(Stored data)
※
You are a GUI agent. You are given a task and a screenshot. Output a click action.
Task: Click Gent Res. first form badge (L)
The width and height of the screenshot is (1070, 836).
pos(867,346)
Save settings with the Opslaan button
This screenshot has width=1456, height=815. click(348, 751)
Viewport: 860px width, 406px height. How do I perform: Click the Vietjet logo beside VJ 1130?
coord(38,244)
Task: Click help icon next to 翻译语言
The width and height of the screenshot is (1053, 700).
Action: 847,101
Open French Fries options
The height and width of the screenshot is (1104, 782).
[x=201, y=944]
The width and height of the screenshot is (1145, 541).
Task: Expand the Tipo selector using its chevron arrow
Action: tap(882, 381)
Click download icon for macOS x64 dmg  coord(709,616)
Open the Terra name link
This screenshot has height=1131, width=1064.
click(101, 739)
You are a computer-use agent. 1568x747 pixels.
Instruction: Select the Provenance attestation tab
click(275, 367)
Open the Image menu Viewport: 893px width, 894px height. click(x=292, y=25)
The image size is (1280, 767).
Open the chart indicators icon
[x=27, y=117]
※
» **What is required**
Which lines run from the one containing "Task: Click help icon next to 翻译语言" to the end of the entries above? Quote exactly those, and only those.

» **Solution to this problem**
Task: Click help icon next to 翻译语言
The width and height of the screenshot is (1053, 700).
Action: 847,101
Open French Fries options
The height and width of the screenshot is (1104, 782).
[x=201, y=944]
The width and height of the screenshot is (1145, 541).
Task: Expand the Tipo selector using its chevron arrow
Action: tap(882, 381)
Click download icon for macOS x64 dmg  coord(709,616)
Open the Terra name link
This screenshot has height=1131, width=1064.
click(101, 739)
You are a computer-use agent. 1568x747 pixels.
Instruction: Select the Provenance attestation tab
click(275, 367)
Open the Image menu Viewport: 893px width, 894px height. click(x=292, y=25)
The image size is (1280, 767).
Open the chart indicators icon
[x=27, y=117]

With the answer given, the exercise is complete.